Don’t blame the president. Blame the CEO.

Corporate giants in Uganda and Africa at large are normally portrayed as being focused in developing services or products geared towards the local markets. The reality of this facade is a murky world of kickbacks and strangled ideas. Companies such as some of the telecommunication company giants have created a market presence that could be compared to the scope of international fast food retail conglomerates such as McDonald’s.

This means that such companies tend to place considerable attention towards supposedly providing platforms, services and products that are geared towards the youth demographic segment. With the growth of social media as a medium for improved and dynamic engagement for customers, trend based campaigns have been growing as a major marketing approach. This means the brand could reach the masses using content that is tailored to appeal to a more youthful audience with characteristics that can be best described as being ardent users of social media. In which case, this translates into the “urbanite”, probably aged between 15 to 26 years.

It seems to make sense that the customer of a product falling within this segment would have a better understanding g of how such a company’s products and services are received or perceived. In the case of Uganda and its largely youthful population, such insights would be better highlighted or even discovered by its young professionals. These are drive to make an impact in their lives and possibly the lives of others.

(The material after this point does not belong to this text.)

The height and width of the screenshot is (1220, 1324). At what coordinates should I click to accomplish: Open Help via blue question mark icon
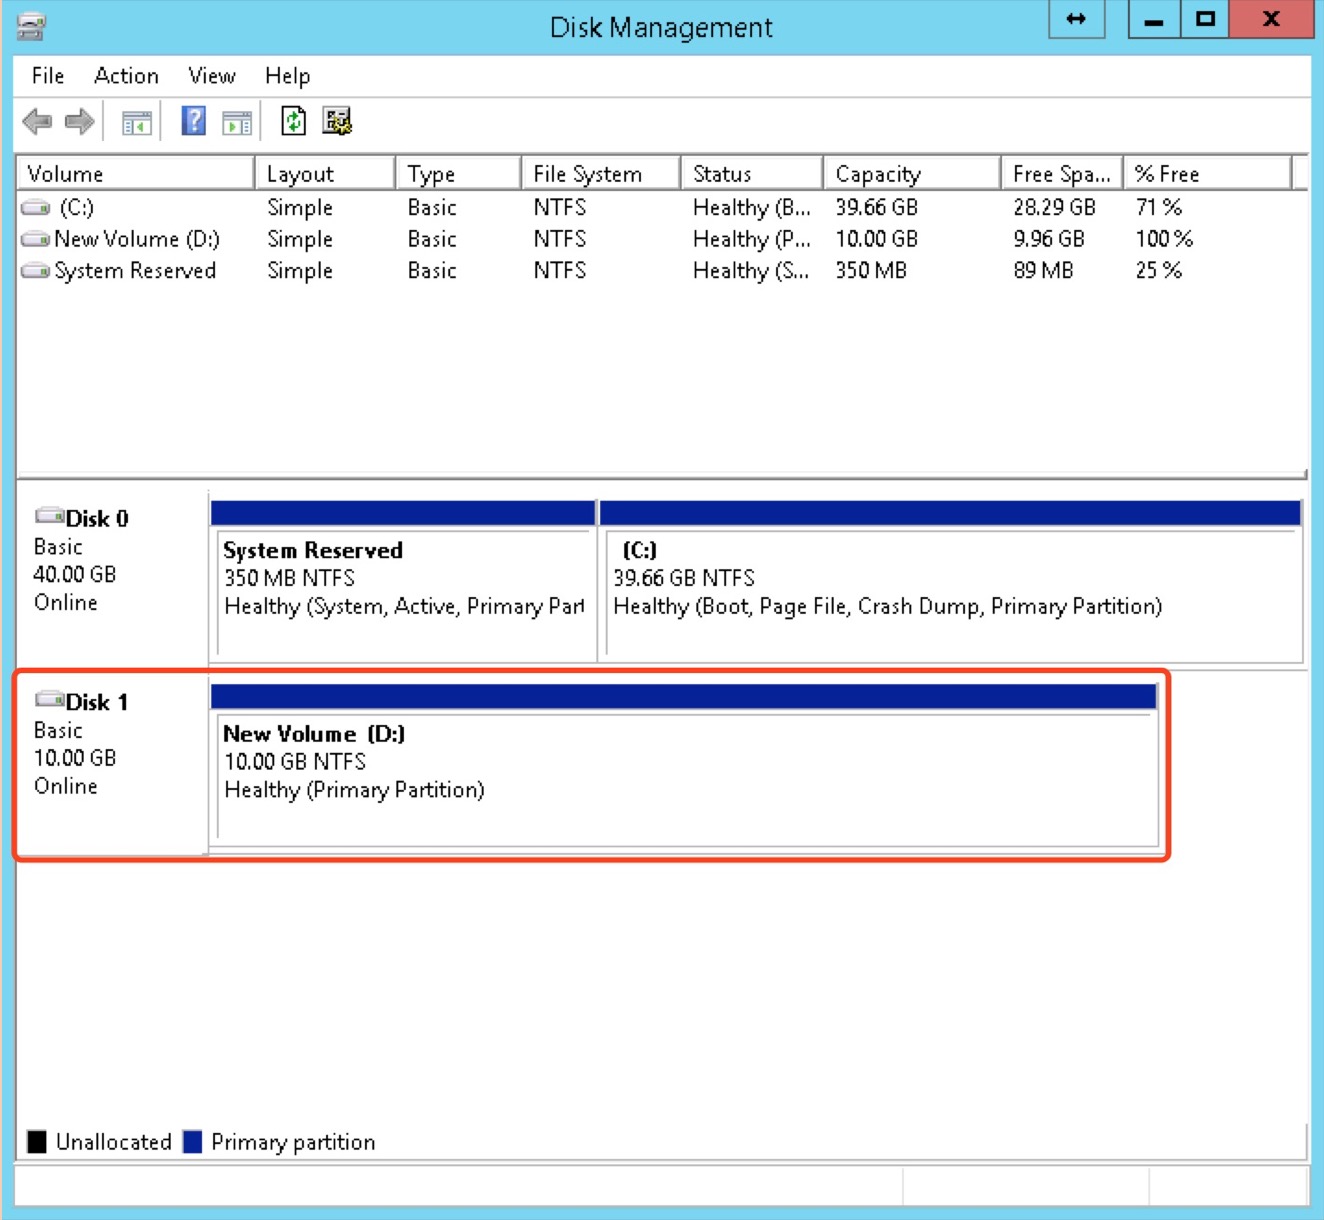tap(193, 122)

Uganda’s middle class is growing, its rise can only help propel the nation to a much faster pace of development in the sense that this social class holds with it the best ability of understanding the desires, needs, mentalities, aspirations and purchasing decisions of the nation’s largely uneducated population. The middle class lives in Uganda and understands what drives its youth and what the nation’s young population needs and thinks. Such insights can only be translated by Uganda’s youth which provokes memories of the phrase, “the future leaders of tomorrow,” as we were repeatedly told growing up.

However, the reality of this understanding is either oblivious to some or of no relevance. This statement comes from personal experiences and narrated accounts that have made me question who the “real” agents of stagnated development in the nation are. Take the reality of a group of energetic and enterprising university graduates that set out to possibly create an impact on the nation’s digital media industry by creating solutions that are geared towards the youth. So they present their ideas to Uganda’s corporate “giants” with the hope that their proposed concepts will promote an appealing youthful “vibe” to the business operations of these companies.

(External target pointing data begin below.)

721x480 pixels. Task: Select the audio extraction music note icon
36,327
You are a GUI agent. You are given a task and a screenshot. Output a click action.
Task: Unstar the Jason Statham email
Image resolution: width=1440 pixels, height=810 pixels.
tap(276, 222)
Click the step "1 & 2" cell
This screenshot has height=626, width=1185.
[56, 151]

I share this account because it is a reality that I have been privy to witness. Our aspiring young Ugandans set out to pitch their ideas to companies that claim to be part of the movement of helping Africans create for Africa. To any Ugandan with a knack for modern, upbeat and relevant content, such concepts make for good consumption. So why shouldn’t a company pay attention to such a message if indeed its recipients agree in being able to resonate with it?

However, these concepts get lost within the echelons of bureaucratic departments. Not because it was a bad idea but because it was a good idea and so it is strangled by some “arm chair” manager who thinks someone “more affiliated” deserves it. This system of kickbacks and mindset of “backdoor brown envelopes” thrives not only in government but sadly in the private sector as well. From NGOs to private schools, to succeed in Uganda’s business landscape requires that one must know someone who knows someone. This has turned Uganda‘s seemingly capitalistic market into an environment that is harsh to good ideas. Survival or making a good concept into a business success is a reality that is almost laughable in Uganda. Despite calls from the government and private sector for value addition and the drive for self started investment, the reality not told to Uganda’s youth at the pakasa forums is that your ideas are going nowhere unless you went to the same university with Samuel the CEO.